I see a building making moves... I'm going to make moves of my own.

 
Last edited:
Oh shit ...

Florida is in for an interesting time, methinks

and i think they may be changing that inspection interval in the future...
I would hope after this.. every 5 years is a reasonable number.. I think the bottom line will always be money.. fuck the inhabitants.. if they knew this was an unstable - unsafe building and didn’t alert residents or schedule maintenance.. they’re fucked.. I see MANY lawsuits in their future.. I hope EVERYONE involved had current insurance..
 
Can't remember which article I read this on but it was known that the building was 'sinking'. It's believed the inspectors were there for that reason (but not confirmed).

In another article a resident's family member said that in a call from her a few days prior, she was awakened in the early morning by loud 'creaks and groans'.

Sound like this place has been falling apart for a while.
 
It could be a combination of the building sinking as well as a roof problem, i.e. with ongoing leaks and deferred maintenance.

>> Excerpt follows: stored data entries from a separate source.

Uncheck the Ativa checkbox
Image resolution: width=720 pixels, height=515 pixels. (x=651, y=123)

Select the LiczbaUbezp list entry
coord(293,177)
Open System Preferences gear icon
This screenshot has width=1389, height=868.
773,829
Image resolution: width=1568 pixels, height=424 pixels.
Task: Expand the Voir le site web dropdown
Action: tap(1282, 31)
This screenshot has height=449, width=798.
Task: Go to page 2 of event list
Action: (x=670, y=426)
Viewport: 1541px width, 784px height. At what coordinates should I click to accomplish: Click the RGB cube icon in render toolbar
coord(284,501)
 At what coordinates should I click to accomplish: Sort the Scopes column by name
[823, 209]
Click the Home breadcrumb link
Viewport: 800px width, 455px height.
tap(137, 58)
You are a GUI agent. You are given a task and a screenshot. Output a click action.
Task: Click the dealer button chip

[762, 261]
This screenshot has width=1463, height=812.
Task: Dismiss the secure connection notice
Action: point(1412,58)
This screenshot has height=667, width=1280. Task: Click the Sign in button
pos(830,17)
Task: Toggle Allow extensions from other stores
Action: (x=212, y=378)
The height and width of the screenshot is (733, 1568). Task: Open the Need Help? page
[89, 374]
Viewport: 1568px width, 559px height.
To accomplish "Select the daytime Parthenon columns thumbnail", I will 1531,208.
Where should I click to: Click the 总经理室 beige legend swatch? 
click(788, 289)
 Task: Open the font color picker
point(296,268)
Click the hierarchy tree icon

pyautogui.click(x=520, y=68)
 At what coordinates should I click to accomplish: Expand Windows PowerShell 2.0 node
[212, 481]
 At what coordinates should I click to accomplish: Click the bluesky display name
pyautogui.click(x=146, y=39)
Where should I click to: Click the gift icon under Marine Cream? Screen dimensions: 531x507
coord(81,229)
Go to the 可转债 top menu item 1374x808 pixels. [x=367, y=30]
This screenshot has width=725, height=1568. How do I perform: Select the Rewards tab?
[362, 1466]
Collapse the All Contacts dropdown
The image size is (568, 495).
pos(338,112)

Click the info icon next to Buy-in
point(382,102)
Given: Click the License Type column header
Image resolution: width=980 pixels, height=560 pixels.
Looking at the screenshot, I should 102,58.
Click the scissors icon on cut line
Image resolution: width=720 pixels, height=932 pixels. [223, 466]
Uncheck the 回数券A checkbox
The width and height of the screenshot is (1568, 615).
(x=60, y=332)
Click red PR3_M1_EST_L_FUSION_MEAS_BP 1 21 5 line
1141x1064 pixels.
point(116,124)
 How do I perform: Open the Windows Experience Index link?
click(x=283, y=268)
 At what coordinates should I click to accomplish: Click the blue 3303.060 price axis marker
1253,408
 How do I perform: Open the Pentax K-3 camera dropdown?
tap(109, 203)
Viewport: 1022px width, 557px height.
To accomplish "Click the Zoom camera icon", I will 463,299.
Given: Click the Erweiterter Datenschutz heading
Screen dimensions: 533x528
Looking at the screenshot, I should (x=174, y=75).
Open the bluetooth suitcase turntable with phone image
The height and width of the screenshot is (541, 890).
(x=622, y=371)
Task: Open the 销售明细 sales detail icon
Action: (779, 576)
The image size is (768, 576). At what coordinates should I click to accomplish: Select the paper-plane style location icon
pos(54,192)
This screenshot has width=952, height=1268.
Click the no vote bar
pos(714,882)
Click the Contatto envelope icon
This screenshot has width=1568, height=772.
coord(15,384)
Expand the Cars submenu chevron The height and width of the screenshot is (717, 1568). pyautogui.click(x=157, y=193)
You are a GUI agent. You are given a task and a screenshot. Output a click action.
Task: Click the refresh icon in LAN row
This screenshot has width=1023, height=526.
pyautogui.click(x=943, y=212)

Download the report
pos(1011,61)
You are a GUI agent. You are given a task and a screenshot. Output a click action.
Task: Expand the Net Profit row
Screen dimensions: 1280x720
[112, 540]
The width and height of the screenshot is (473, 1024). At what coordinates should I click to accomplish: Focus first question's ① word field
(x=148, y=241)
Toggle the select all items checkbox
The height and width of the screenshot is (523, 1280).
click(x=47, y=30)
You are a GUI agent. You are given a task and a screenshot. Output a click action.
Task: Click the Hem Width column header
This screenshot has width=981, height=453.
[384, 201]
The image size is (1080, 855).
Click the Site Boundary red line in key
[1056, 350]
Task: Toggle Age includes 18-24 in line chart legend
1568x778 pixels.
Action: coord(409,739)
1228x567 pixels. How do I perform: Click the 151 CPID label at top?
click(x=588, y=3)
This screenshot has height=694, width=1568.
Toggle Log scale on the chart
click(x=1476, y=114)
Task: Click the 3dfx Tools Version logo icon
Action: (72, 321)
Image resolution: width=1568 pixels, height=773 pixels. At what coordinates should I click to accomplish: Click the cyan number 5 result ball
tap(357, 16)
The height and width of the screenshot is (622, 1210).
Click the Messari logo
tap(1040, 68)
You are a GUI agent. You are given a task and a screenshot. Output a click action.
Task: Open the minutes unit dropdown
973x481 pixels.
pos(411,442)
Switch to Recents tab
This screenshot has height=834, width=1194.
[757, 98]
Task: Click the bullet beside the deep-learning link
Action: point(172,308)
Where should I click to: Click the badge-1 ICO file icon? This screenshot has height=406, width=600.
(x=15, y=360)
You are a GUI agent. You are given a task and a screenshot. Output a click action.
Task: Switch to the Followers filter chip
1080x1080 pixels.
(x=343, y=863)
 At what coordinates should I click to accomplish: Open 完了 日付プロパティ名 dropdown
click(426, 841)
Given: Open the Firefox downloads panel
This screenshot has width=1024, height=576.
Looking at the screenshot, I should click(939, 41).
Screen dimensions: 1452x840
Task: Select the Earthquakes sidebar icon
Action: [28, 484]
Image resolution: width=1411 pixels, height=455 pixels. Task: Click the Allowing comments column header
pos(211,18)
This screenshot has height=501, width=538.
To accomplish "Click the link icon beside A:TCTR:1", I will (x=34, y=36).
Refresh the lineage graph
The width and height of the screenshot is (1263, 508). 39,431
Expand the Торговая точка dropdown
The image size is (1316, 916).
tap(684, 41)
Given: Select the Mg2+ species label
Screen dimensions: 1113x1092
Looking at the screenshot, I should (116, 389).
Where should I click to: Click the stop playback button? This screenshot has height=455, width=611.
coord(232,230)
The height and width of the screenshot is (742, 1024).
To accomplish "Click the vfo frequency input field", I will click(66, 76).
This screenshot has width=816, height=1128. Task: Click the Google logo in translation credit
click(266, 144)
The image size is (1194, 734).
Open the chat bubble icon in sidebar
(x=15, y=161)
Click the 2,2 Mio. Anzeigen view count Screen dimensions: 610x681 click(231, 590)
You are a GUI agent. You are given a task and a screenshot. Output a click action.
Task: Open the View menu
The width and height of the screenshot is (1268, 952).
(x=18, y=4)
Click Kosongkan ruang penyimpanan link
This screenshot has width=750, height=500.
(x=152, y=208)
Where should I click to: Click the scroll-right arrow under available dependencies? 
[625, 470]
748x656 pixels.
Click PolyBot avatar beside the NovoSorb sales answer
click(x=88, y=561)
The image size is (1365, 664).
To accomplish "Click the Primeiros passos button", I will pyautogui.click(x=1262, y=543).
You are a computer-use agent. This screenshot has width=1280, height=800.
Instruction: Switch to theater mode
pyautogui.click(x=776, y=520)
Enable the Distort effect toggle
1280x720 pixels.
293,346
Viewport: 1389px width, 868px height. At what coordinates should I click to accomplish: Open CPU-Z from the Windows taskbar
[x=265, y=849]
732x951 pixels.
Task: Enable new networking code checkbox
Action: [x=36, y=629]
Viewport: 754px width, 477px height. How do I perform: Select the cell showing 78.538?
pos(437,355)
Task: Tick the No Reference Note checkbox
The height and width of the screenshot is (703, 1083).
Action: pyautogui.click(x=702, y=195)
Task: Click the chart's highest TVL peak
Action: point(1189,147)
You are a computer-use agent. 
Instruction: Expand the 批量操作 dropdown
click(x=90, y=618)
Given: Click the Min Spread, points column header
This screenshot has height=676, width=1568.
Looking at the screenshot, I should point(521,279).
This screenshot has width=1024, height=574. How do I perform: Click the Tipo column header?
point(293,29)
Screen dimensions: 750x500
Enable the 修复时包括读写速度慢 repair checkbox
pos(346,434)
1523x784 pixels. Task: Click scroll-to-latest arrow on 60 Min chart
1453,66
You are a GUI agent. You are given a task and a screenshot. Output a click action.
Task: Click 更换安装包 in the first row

If the building was sinking, a structural engineer should have been engaged to evaluate the foundation, take measurements, monitor for any movement, and address structural supports as needed. Would be interesting to see that report. As for the roof, water infiltration from leaks that are not addressed with proper repairs and maintenance, can undermine the building's structural components. It would be interesting to see what has been done there as well.

I am SO glad I retired from property management!
 
~ @Satanica ~ Odd that the inspectors were reportedly on the roof of the building that collapsed just a few days before. Why on the roof when residents reported that you could visually see that the building was sinking into the ground beneath it?

I see a building making moves... I'm going to make moves of my own.

Wasn't inspectors, it was a scheduled roof repair, all part of a retrofit that had been in the works for some time. Buildings like this have to be recertified every 40 years.

That said, my money is on subsidence. Concrete isn't flexible, so a few centimeters are significant. Plus, that shock test on our new aircraft carrier sent a 3.5 quake through south Florida. Google liquefaction, it's a big contributor to structural collapse.
 
Last edited:
@Craygor, check this out:

The failure of the foundation and columns would be subsequent. There's no bedrock to speak of, and the water table is only a few feet down. If the quake had been a 5, it might have dropped immediately. It had already been weakened by subsidence. Sea level rise has already been causing occasional tidal flooding in Miami, and they're debating a 20 ft. sea wall.
 

Another resident, Janette Aguero, said the building's garage floor was often covered in water. "It was always wet even when it was dry out. It's a beautiful day and you go, 'Why am I stepping in a puddle of water to get to the car?'"

Aguero, who lives in Unit 1106, may have cheated death two apartments away. "We walked out and the apartment is … it's just gone," she told CBS News.

Forensic inspectors wonder whether something failed underneath the 40-year-old building. To support its weight, the tower's builders had to drive concrete pylons deep into the sandbar. Saltwater could have seeped into the concrete and corroded the steel inside the pylons, shifting the base of the building.

"They will try to see where the source of, where the water's coming from, and did that penetrate into the columns, the foundations," said Atorod Azizinamini, a Florida International University structural engineering professor.

Champlain South's building association is required by county law to reinspect the tower top to bottom every 40 years. An attorney for the association said it was undergoing the recertification process when the building collapsed.